### OBJECTIVE
Write out the records below exactly as they appear, covering only the stretch from the line containing "Task: Expand the Detailed" through the line containing "pyautogui.click(x=86, y=452)", with both of those lines included.

== INPUT

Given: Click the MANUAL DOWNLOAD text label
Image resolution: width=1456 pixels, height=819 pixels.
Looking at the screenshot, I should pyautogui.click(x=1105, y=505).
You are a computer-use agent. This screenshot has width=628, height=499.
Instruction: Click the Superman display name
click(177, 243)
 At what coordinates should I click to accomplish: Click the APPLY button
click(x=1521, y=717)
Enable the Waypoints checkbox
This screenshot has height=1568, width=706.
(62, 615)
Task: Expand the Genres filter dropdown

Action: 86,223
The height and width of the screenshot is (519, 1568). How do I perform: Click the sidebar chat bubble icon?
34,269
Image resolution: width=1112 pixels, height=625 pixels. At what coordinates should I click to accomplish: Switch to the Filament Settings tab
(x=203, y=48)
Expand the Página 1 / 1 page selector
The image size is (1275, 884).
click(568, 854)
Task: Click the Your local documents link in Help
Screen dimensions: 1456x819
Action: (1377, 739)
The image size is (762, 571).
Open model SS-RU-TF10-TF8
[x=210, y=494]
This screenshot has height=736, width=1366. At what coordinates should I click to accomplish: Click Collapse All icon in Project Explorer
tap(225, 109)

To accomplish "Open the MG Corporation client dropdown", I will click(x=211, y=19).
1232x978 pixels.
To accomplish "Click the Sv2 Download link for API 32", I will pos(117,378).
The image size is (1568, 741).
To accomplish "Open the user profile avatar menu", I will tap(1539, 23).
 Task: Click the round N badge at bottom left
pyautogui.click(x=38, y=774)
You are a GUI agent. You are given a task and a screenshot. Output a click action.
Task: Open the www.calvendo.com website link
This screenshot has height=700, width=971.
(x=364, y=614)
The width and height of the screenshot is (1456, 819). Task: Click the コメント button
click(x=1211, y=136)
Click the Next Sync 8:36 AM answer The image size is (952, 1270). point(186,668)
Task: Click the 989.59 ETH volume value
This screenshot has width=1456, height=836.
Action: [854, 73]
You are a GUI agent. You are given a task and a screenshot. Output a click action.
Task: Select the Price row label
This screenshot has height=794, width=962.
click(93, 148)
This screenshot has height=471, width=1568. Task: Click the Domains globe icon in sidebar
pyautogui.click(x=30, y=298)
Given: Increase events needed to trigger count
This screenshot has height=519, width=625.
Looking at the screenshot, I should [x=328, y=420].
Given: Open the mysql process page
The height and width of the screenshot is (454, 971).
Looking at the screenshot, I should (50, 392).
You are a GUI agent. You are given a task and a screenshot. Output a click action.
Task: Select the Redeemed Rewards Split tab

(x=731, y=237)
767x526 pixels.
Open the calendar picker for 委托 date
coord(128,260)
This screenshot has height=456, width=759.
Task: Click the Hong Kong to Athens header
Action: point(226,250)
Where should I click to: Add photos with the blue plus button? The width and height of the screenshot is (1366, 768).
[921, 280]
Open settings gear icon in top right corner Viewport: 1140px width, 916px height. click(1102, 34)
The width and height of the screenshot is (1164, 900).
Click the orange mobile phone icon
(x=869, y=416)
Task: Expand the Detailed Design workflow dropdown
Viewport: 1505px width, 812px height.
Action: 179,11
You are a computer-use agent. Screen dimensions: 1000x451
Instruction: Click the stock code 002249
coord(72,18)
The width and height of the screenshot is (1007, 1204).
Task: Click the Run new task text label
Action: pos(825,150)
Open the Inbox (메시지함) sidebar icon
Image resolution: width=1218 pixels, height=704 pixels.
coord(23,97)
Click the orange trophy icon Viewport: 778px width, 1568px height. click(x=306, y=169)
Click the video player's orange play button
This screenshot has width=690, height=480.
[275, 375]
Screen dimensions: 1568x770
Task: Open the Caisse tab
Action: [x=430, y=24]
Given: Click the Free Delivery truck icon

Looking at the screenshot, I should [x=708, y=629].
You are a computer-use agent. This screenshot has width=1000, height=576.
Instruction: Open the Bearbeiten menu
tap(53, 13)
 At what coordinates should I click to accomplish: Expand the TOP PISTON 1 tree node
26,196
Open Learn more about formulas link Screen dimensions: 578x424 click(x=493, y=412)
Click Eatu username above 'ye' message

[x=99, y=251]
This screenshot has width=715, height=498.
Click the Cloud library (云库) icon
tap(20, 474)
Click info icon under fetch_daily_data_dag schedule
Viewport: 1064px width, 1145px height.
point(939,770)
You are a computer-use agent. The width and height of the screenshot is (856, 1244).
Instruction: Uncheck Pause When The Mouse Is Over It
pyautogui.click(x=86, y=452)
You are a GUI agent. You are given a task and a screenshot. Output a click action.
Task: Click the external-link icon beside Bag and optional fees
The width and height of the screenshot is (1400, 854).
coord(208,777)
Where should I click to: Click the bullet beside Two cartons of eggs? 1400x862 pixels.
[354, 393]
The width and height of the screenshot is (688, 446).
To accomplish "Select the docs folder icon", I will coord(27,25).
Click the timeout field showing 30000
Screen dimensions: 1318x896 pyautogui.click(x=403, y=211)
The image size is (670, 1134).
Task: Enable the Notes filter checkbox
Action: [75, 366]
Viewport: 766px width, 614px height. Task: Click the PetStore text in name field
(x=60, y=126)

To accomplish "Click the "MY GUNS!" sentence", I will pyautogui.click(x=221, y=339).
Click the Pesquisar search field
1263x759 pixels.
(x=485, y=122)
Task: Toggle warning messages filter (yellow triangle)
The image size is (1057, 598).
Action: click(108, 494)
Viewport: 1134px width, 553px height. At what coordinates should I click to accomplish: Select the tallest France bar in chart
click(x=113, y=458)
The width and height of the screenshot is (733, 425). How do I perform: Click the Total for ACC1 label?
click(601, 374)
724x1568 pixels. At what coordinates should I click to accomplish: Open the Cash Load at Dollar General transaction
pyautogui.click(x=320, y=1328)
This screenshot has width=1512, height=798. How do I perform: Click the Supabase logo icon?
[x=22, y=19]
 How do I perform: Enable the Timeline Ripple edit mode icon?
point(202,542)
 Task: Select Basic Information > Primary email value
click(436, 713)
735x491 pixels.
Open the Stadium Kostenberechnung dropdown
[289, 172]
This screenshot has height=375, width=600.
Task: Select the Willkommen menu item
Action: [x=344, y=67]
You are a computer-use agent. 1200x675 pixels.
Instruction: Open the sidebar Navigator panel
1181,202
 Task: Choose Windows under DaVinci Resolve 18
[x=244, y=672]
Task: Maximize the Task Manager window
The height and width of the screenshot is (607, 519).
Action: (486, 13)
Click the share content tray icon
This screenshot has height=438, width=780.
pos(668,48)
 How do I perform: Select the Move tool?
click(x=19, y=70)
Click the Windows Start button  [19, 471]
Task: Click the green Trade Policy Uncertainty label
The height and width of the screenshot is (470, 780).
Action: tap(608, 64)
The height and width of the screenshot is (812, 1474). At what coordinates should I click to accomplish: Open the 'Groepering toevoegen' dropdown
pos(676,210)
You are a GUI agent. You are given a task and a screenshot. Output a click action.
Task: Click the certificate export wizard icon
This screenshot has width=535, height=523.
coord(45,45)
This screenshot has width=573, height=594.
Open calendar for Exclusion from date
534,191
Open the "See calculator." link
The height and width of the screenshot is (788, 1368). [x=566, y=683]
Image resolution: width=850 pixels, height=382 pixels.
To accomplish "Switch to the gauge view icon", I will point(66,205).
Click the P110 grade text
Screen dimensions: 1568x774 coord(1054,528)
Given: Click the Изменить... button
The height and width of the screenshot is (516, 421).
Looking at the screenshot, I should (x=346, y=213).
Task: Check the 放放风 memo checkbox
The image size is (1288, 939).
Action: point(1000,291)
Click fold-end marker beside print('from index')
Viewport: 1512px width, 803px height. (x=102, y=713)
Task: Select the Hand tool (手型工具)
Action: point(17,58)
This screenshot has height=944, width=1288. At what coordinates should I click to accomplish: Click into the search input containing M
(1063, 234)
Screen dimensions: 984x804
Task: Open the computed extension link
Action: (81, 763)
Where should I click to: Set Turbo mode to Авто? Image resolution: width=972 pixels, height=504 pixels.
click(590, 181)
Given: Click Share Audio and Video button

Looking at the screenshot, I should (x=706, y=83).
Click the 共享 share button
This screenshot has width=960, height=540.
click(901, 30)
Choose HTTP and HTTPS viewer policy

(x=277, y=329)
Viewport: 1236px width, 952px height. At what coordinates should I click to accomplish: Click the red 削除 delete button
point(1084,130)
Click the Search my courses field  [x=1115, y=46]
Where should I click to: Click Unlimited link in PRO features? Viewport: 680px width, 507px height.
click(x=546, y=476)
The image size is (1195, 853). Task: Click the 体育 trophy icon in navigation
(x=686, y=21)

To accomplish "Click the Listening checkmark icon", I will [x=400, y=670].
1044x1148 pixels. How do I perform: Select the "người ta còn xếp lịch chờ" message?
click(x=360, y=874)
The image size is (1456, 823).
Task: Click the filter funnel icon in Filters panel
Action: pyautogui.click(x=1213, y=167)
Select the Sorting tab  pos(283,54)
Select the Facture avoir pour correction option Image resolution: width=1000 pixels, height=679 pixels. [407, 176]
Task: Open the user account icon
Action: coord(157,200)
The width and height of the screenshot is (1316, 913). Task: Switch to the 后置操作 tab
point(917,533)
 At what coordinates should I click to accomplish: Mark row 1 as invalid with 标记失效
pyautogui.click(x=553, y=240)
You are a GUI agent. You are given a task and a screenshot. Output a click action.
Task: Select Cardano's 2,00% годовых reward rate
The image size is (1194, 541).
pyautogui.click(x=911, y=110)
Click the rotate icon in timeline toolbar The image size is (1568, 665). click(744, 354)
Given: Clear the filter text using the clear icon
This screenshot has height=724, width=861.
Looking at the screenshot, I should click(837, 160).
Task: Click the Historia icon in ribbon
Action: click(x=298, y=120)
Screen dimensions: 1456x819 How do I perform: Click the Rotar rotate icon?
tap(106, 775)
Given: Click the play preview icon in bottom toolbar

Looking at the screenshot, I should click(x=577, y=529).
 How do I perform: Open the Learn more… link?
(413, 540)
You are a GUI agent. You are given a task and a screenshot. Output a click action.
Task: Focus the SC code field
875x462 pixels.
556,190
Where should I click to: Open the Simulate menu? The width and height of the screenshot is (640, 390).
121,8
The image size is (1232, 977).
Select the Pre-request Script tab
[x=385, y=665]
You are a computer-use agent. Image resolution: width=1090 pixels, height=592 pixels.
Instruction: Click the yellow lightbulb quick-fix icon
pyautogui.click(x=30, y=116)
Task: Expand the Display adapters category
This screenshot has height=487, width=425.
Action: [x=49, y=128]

====

### EXERCISE RESULT
Task: Expand the Detailed Design workflow dropdown
Viewport: 1505px width, 812px height.
Action: 179,11
You are a computer-use agent. Screen dimensions: 1000x451
Instruction: Click the stock code 002249
coord(72,18)
The width and height of the screenshot is (1007, 1204).
Task: Click the Run new task text label
Action: pos(825,150)
Open the Inbox (메시지함) sidebar icon
Image resolution: width=1218 pixels, height=704 pixels.
coord(23,97)
Click the orange trophy icon Viewport: 778px width, 1568px height. click(x=306, y=169)
Click the video player's orange play button
This screenshot has width=690, height=480.
[275, 375]
Screen dimensions: 1568x770
Task: Open the Caisse tab
Action: [x=430, y=24]
Given: Click the Free Delivery truck icon

Looking at the screenshot, I should [x=708, y=629].
You are a computer-use agent. This screenshot has width=1000, height=576.
Instruction: Open the Bearbeiten menu
tap(53, 13)
 At what coordinates should I click to accomplish: Expand the TOP PISTON 1 tree node
26,196
Open Learn more about formulas link Screen dimensions: 578x424 click(x=493, y=412)
Click Eatu username above 'ye' message

[x=99, y=251]
This screenshot has width=715, height=498.
Click the Cloud library (云库) icon
tap(20, 474)
Click info icon under fetch_daily_data_dag schedule
Viewport: 1064px width, 1145px height.
point(939,770)
You are a computer-use agent. The width and height of the screenshot is (856, 1244).
Instruction: Uncheck Pause When The Mouse Is Over It
pyautogui.click(x=86, y=452)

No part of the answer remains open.